**TASK STATEMENT**. Arrange the data below as a JSON list of strings, one string per line and no blank lines, starting at the line that contains "Image resolution: width=800" and continuing through the end of the data. Leave out the pictures.

**ENTRIES**.
########
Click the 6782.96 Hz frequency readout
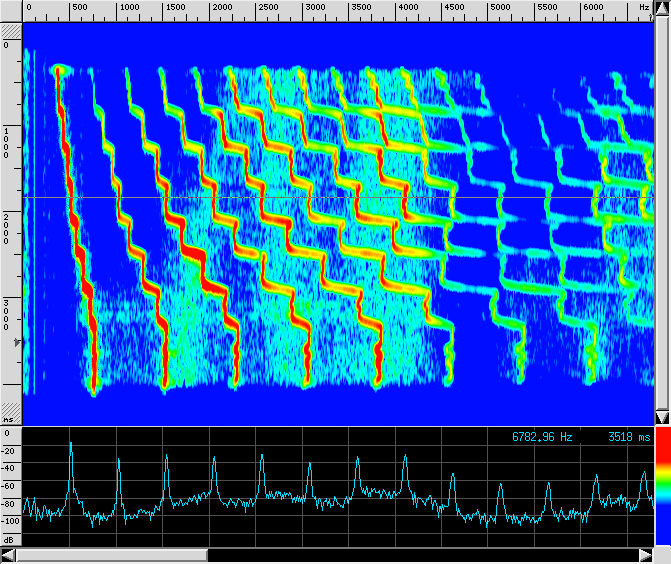Viewport: 671px width, 564px height. coord(544,437)
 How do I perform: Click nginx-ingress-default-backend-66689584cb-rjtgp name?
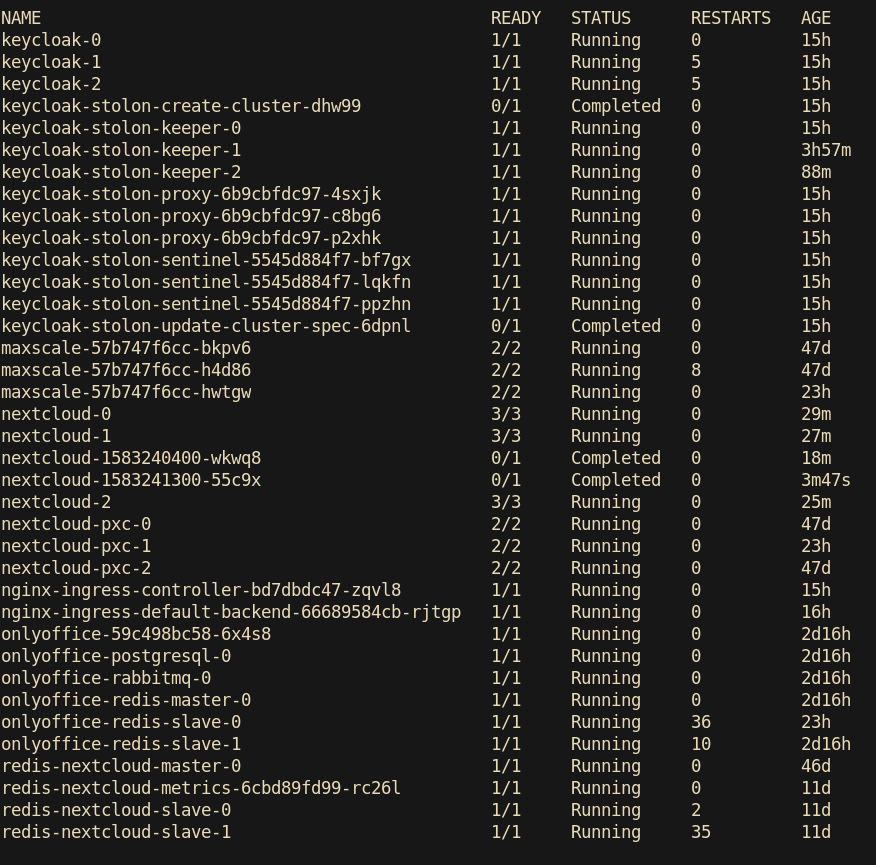pos(231,612)
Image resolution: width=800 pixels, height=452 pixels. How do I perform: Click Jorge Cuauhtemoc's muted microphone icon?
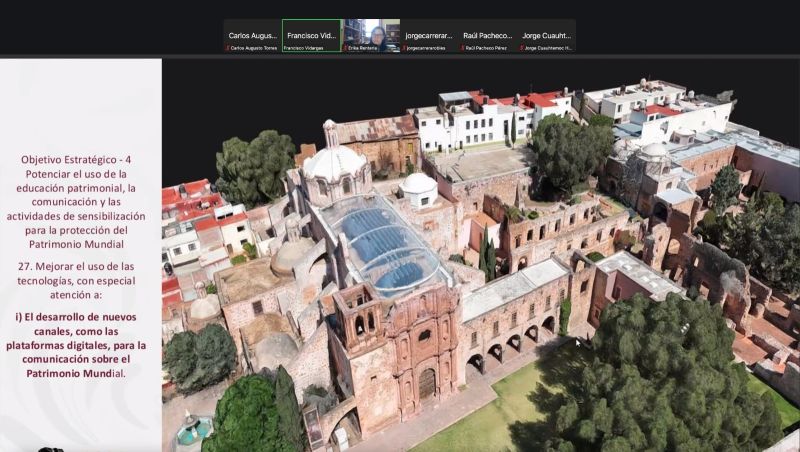(x=522, y=48)
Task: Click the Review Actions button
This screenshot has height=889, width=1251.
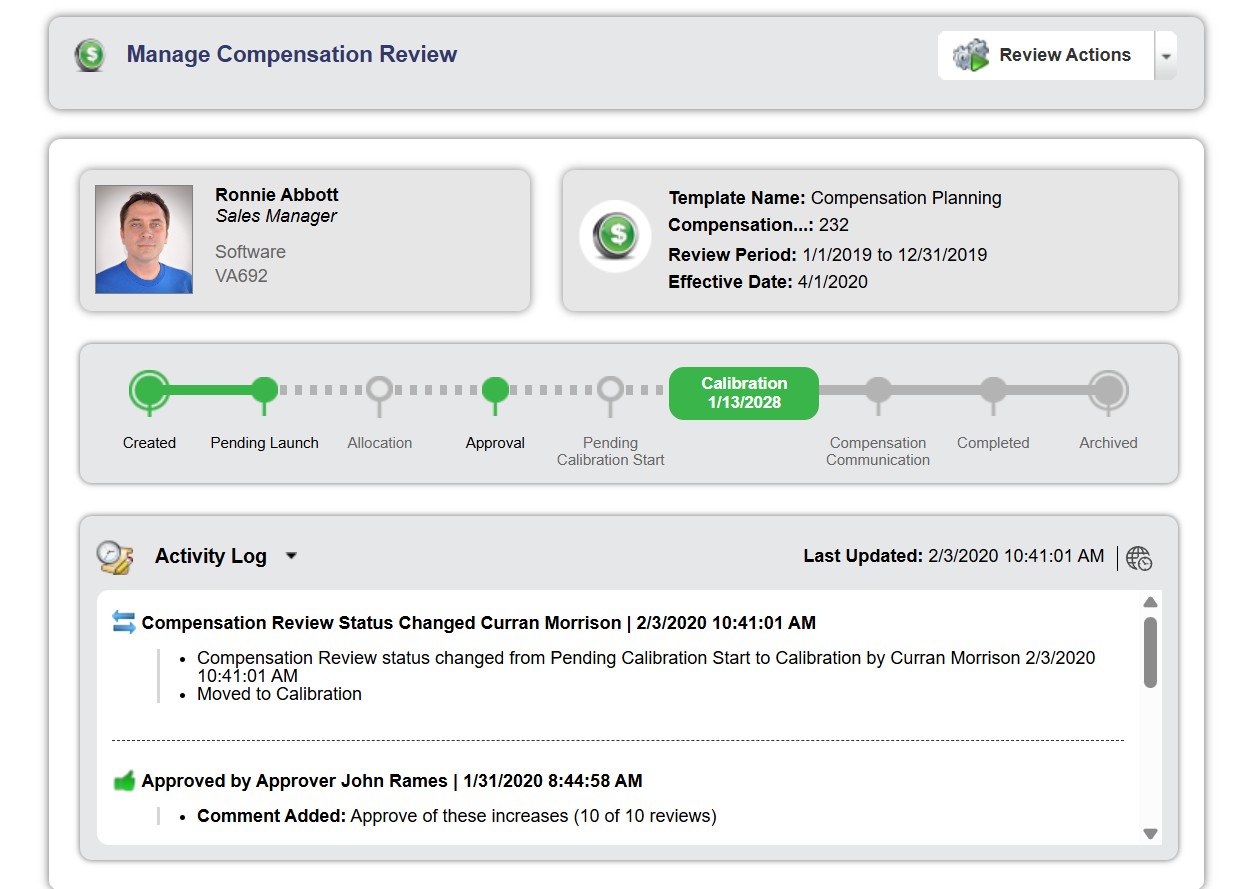Action: [x=1063, y=55]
########
**OUTPUT**.
[
  "Image resolution: width=800 pixels, height=452 pixels. How do I perform: Click Jorge Cuauhtemoc's muted microphone icon?",
  "(x=522, y=48)",
  "Task: Click the Review Actions button",
  "This screenshot has height=889, width=1251.",
  "Action: [x=1063, y=55]"
]